Search the entries below for the word "button" and copy each line that has it.

--- START ---

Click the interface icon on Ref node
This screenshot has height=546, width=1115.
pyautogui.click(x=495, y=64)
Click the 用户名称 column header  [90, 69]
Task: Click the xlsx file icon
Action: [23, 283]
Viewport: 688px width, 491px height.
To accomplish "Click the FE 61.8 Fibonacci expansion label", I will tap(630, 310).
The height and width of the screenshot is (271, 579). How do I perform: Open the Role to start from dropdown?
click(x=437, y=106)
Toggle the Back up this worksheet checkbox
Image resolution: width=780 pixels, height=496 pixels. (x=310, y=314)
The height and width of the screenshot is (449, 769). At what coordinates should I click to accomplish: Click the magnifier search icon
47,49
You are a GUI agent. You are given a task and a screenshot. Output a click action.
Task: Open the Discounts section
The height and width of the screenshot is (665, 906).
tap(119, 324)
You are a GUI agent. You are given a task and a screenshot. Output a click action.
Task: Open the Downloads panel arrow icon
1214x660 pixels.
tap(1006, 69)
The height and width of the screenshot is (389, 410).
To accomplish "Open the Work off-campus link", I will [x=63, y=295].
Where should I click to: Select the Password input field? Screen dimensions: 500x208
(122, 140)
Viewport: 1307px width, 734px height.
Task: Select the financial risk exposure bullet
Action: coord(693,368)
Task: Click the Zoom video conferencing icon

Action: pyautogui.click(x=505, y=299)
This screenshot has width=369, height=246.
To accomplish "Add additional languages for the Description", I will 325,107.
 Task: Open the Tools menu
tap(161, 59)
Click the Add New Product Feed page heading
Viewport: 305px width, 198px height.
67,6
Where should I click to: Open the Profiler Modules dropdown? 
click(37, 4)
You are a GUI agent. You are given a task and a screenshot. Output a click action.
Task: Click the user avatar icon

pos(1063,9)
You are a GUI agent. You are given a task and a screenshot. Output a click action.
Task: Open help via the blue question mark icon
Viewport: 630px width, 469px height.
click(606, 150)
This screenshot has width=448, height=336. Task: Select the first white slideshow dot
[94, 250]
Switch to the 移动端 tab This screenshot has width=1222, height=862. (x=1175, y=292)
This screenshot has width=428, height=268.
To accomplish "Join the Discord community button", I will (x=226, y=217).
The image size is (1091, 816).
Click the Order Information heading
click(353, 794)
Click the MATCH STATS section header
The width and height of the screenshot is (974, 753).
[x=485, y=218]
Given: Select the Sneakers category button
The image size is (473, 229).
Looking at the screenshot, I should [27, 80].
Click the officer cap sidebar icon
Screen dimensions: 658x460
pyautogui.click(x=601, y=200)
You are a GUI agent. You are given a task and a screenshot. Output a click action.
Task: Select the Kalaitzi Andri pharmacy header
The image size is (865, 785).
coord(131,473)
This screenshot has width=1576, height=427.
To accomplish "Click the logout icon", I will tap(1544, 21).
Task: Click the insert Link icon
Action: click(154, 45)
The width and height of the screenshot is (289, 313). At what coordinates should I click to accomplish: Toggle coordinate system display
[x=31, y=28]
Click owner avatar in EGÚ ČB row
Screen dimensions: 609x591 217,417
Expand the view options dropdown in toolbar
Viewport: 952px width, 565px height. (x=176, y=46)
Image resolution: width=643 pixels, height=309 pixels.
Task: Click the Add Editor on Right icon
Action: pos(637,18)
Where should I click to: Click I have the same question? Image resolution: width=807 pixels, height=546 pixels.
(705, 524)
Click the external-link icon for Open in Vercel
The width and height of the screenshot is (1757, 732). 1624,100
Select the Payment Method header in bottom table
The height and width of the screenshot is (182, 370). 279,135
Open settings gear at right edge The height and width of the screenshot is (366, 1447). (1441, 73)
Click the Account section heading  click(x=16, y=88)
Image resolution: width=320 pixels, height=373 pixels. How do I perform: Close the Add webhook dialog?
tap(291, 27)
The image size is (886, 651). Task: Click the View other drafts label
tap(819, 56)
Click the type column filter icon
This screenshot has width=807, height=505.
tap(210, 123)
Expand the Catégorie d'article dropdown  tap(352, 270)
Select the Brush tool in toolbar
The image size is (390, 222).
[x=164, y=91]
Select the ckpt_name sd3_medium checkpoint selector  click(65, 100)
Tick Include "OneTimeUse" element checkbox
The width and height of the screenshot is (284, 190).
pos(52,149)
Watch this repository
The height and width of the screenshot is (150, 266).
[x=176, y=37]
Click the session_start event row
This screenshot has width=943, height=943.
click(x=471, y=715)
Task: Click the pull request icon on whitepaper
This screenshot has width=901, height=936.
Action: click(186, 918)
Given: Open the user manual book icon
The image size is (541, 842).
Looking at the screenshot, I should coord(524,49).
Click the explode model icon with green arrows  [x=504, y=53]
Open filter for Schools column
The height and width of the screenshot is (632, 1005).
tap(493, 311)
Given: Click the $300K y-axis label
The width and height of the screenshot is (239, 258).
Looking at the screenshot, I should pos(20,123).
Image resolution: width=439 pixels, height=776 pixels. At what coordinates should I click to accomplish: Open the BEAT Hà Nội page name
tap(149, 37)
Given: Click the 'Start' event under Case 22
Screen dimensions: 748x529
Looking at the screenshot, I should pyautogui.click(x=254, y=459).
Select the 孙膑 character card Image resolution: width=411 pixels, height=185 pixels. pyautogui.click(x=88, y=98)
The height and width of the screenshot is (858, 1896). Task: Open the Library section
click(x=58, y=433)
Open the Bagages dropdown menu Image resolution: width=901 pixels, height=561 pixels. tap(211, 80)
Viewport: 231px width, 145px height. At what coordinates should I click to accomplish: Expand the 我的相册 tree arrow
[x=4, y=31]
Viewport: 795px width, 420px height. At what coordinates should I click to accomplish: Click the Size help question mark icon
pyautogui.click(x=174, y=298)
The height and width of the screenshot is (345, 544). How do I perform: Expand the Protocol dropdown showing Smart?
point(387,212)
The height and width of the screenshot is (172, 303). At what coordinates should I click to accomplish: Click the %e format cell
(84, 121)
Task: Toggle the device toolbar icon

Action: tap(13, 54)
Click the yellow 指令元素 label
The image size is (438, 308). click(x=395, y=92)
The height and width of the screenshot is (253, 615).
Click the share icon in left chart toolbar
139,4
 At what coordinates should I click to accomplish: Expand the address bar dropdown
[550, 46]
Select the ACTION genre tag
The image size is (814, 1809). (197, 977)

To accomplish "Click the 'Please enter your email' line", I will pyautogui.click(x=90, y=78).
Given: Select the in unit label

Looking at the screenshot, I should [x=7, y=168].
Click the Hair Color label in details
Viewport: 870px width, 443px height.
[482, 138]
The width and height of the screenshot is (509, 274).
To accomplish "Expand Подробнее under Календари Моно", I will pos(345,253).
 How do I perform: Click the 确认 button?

--- END ---

### ANSWER TO THIS EXERCISE
To accomplish "Join the Discord community button", I will (x=226, y=217).
Given: Select the Sneakers category button
 How do I perform: Click the 确认 button?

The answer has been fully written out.